■ PROBLEM TO SOLVE
Render every line of the listing below as a Markdown table with the columns Row and Line, numbering the rows in order and leaving out blank lines.

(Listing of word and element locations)
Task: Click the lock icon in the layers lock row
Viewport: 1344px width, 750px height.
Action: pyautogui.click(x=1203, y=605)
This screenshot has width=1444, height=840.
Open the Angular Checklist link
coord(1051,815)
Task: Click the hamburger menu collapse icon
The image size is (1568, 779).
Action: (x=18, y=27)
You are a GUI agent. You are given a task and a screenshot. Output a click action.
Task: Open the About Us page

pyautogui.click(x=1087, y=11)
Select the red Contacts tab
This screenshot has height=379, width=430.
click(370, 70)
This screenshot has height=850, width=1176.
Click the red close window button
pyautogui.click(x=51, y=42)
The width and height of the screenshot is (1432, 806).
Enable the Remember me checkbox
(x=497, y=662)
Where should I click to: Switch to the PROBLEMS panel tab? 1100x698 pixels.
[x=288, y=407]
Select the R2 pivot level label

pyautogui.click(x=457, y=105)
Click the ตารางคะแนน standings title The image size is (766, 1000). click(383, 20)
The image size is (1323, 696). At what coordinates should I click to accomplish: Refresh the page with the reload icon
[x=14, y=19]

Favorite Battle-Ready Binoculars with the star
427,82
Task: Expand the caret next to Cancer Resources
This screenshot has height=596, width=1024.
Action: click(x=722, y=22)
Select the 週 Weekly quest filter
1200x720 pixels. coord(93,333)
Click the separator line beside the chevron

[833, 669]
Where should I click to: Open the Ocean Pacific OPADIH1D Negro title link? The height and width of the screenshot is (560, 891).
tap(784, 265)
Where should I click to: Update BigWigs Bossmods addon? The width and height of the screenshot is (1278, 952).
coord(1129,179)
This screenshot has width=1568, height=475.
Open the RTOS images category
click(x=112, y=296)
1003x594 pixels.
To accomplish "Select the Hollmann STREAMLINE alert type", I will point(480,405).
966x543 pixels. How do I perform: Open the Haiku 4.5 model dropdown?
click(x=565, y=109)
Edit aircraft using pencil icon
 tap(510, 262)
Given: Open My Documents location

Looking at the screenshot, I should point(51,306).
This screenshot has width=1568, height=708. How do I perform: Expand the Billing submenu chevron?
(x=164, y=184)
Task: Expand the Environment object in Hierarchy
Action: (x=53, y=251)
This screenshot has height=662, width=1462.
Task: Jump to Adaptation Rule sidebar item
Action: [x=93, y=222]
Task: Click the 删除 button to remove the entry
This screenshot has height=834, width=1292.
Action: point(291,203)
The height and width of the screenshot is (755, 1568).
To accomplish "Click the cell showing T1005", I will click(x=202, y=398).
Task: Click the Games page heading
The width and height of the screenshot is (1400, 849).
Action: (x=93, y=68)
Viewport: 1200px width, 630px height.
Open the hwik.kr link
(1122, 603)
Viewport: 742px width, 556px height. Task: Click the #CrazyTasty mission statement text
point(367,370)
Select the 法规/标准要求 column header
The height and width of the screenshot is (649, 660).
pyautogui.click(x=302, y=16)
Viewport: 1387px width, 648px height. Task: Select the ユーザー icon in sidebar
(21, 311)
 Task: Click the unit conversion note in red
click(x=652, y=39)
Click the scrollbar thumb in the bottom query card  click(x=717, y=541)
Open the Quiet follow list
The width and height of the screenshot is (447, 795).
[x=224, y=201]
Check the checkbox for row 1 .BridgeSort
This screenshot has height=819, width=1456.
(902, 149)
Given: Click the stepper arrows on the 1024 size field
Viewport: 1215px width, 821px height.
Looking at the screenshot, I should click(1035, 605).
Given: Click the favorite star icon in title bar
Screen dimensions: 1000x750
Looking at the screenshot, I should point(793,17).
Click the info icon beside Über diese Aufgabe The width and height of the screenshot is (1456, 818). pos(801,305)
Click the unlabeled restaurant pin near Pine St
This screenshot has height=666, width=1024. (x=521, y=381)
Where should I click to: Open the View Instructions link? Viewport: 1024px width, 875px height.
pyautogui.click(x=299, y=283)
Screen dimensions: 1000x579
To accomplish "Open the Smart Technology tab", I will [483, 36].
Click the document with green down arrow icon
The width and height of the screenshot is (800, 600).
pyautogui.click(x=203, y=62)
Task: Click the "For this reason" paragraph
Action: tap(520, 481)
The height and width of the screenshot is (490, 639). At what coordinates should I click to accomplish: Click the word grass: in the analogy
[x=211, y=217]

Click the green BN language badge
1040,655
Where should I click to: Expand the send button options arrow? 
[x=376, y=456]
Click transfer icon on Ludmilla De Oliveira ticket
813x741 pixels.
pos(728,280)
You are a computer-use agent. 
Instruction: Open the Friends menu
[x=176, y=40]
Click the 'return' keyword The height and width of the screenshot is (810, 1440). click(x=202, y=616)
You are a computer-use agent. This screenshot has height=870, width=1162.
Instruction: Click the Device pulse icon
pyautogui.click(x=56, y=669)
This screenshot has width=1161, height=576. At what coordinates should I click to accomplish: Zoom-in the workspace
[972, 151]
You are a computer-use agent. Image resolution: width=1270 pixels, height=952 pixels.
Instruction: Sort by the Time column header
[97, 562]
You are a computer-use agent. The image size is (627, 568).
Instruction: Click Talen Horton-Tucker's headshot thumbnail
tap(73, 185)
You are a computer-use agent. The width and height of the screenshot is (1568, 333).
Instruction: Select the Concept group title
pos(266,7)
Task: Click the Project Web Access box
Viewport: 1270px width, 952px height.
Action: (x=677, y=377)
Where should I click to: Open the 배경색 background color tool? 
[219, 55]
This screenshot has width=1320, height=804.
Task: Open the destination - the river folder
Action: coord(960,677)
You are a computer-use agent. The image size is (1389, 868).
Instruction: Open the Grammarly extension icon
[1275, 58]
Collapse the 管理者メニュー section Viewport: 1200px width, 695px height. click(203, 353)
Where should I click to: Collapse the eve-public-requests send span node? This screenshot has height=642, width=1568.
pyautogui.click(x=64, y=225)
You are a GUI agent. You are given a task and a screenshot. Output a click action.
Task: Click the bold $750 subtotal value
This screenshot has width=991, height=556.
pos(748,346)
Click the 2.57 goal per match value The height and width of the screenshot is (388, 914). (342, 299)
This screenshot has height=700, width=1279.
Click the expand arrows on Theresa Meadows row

■ SOLUTION FOR THIS PROBLEM
| Row | Line |
|---|---|
| 1 | Task: Click the lock icon in the layers lock row |
| 2 | Viewport: 1344px width, 750px height. |
| 3 | Action: pyautogui.click(x=1203, y=605) |
| 4 | This screenshot has width=1444, height=840. |
| 5 | Open the Angular Checklist link |
| 6 | coord(1051,815) |
| 7 | Task: Click the hamburger menu collapse icon |
| 8 | The image size is (1568, 779). |
| 9 | Action: (x=18, y=27) |
| 10 | You are a GUI agent. You are given a task and a screenshot. Output a click action. |
| 11 | Task: Open the About Us page |
| 12 | pyautogui.click(x=1087, y=11) |
| 13 | Select the red Contacts tab |
| 14 | This screenshot has height=379, width=430. |
| 15 | click(370, 70) |
| 16 | This screenshot has height=850, width=1176. |
| 17 | Click the red close window button |
| 18 | pyautogui.click(x=51, y=42) |
| 19 | The width and height of the screenshot is (1432, 806). |
| 20 | Enable the Remember me checkbox |
| 21 | (x=497, y=662) |
| 22 | Where should I click to: Switch to the PROBLEMS panel tab? 1100x698 pixels. |
| 23 | [x=288, y=407] |
| 24 | Select the R2 pivot level label |
| 25 | pyautogui.click(x=457, y=105) |
| 26 | Click the ตารางคะแนน standings title The image size is (766, 1000). click(383, 20) |
| 27 | The image size is (1323, 696). At what coordinates should I click to accomplish: Refresh the page with the reload icon |
| 28 | [x=14, y=19] |
| 29 | Favorite Battle-Ready Binoculars with the star |
| 30 | 427,82 |
| 31 | Task: Expand the caret next to Cancer Resources |
| 32 | This screenshot has height=596, width=1024. |
| 33 | Action: click(x=722, y=22) |
| 34 | Select the 週 Weekly quest filter |
| 35 | 1200x720 pixels. coord(93,333) |
| 36 | Click the separator line beside the chevron |
| 37 | [833, 669] |
| 38 | Where should I click to: Open the Ocean Pacific OPADIH1D Negro title link? The height and width of the screenshot is (560, 891). |
| 39 | tap(784, 265) |
| 40 | Where should I click to: Update BigWigs Bossmods addon? The width and height of the screenshot is (1278, 952). |
| 41 | coord(1129,179) |
| 42 | This screenshot has width=1568, height=475. |
| 43 | Open the RTOS images category |
| 44 | click(x=112, y=296) |
| 45 | 1003x594 pixels. |
| 46 | To accomplish "Select the Hollmann STREAMLINE alert type", I will point(480,405). |
| 47 | 966x543 pixels. How do I perform: Open the Haiku 4.5 model dropdown? |
| 48 | click(x=565, y=109) |
| 49 | Edit aircraft using pencil icon |
| 50 |  tap(510, 262) |
| 51 | Given: Open My Documents location |
| 52 | Looking at the screenshot, I should point(51,306). |
| 53 | This screenshot has width=1568, height=708. How do I perform: Expand the Billing submenu chevron? |
| 54 | (x=164, y=184) |
| 55 | Task: Expand the Environment object in Hierarchy |
| 56 | Action: (x=53, y=251) |
| 57 | This screenshot has height=662, width=1462. |
| 58 | Task: Jump to Adaptation Rule sidebar item |
| 59 | Action: [x=93, y=222] |
| 60 | Task: Click the 删除 button to remove the entry |
| 61 | This screenshot has height=834, width=1292. |
| 62 | Action: point(291,203) |
| 63 | The height and width of the screenshot is (755, 1568). |
| 64 | To accomplish "Click the cell showing T1005", I will click(x=202, y=398). |
| 65 | Task: Click the Games page heading |
| 66 | The width and height of the screenshot is (1400, 849). |
| 67 | Action: (x=93, y=68) |
| 68 | Viewport: 1200px width, 630px height. |
| 69 | Open the hwik.kr link |
| 70 | (1122, 603) |
| 71 | Viewport: 742px width, 556px height. Task: Click the #CrazyTasty mission statement text |
| 72 | point(367,370) |
| 73 | Select the 法规/标准要求 column header |
| 74 | The height and width of the screenshot is (649, 660). |
| 75 | pyautogui.click(x=302, y=16) |
| 76 | Viewport: 1387px width, 648px height. Task: Select the ユーザー icon in sidebar |
| 77 | (21, 311) |
| 78 |  Task: Click the unit conversion note in red |
| 79 | click(x=652, y=39) |
| 80 | Click the scrollbar thumb in the bottom query card  click(x=717, y=541) |
| 81 | Open the Quiet follow list |
| 82 | The width and height of the screenshot is (447, 795). |
| 83 | [x=224, y=201] |
| 84 | Check the checkbox for row 1 .BridgeSort |
| 85 | This screenshot has height=819, width=1456. |
| 86 | (902, 149) |
| 87 | Given: Click the stepper arrows on the 1024 size field |
| 88 | Viewport: 1215px width, 821px height. |
| 89 | Looking at the screenshot, I should click(1035, 605). |
| 90 | Given: Click the favorite star icon in title bar |
| 91 | Screen dimensions: 1000x750 |
| 92 | Looking at the screenshot, I should point(793,17). |
| 93 | Click the info icon beside Über diese Aufgabe The width and height of the screenshot is (1456, 818). pos(801,305) |
| 94 | Click the unlabeled restaurant pin near Pine St |
| 95 | This screenshot has height=666, width=1024. (x=521, y=381) |
| 96 | Where should I click to: Open the View Instructions link? Viewport: 1024px width, 875px height. |
| 97 | pyautogui.click(x=299, y=283) |
| 98 | Screen dimensions: 1000x579 |
| 99 | To accomplish "Open the Smart Technology tab", I will [483, 36]. |
| 100 | Click the document with green down arrow icon |
| 101 | The width and height of the screenshot is (800, 600). |
| 102 | pyautogui.click(x=203, y=62) |
| 103 | Task: Click the "For this reason" paragraph |
| 104 | Action: tap(520, 481) |
| 105 | The height and width of the screenshot is (490, 639). At what coordinates should I click to accomplish: Click the word grass: in the analogy |
| 106 | [x=211, y=217] |
| 107 | Click the green BN language badge |
| 108 | 1040,655 |
| 109 | Where should I click to: Expand the send button options arrow?  |
| 110 | [x=376, y=456] |
| 111 | Click transfer icon on Ludmilla De Oliveira ticket |
| 112 | 813x741 pixels. |
| 113 | pos(728,280) |
| 114 | You are a computer-use agent.  |
| 115 | Instruction: Open the Friends menu |
| 116 | [x=176, y=40] |
| 117 | Click the 'return' keyword The height and width of the screenshot is (810, 1440). click(x=202, y=616) |
| 118 | You are a computer-use agent. This screenshot has height=870, width=1162. |
| 119 | Instruction: Click the Device pulse icon |
| 120 | pyautogui.click(x=56, y=669) |
| 121 | This screenshot has width=1161, height=576. At what coordinates should I click to accomplish: Zoom-in the workspace |
| 122 | [972, 151] |
| 123 | You are a computer-use agent. Image resolution: width=1270 pixels, height=952 pixels. |
| 124 | Instruction: Sort by the Time column header |
| 125 | [97, 562] |
| 126 | You are a computer-use agent. The image size is (627, 568). |
| 127 | Instruction: Click Talen Horton-Tucker's headshot thumbnail |
| 128 | tap(73, 185) |
| 129 | You are a computer-use agent. The width and height of the screenshot is (1568, 333). |
| 130 | Instruction: Select the Concept group title |
| 131 | pos(266,7) |
| 132 | Task: Click the Project Web Access box |
| 133 | Viewport: 1270px width, 952px height. |
| 134 | Action: (x=677, y=377) |
| 135 | Where should I click to: Open the 배경색 background color tool?  |
| 136 | [219, 55] |
| 137 | This screenshot has width=1320, height=804. |
| 138 | Task: Open the destination - the river folder |
| 139 | Action: coord(960,677) |
| 140 | You are a computer-use agent. The image size is (1389, 868). |
| 141 | Instruction: Open the Grammarly extension icon |
| 142 | [1275, 58] |
| 143 | Collapse the 管理者メニュー section Viewport: 1200px width, 695px height. click(203, 353) |
| 144 | Where should I click to: Collapse the eve-public-requests send span node? This screenshot has height=642, width=1568. |
| 145 | pyautogui.click(x=64, y=225) |
| 146 | You are a GUI agent. You are given a task and a screenshot. Output a click action. |
| 147 | Task: Click the bold $750 subtotal value |
| 148 | This screenshot has width=991, height=556. |
| 149 | pos(748,346) |
| 150 | Click the 2.57 goal per match value The height and width of the screenshot is (388, 914). (342, 299) |
| 151 | This screenshot has height=700, width=1279. |
| 152 | Click the expand arrows on Theresa Meadows row |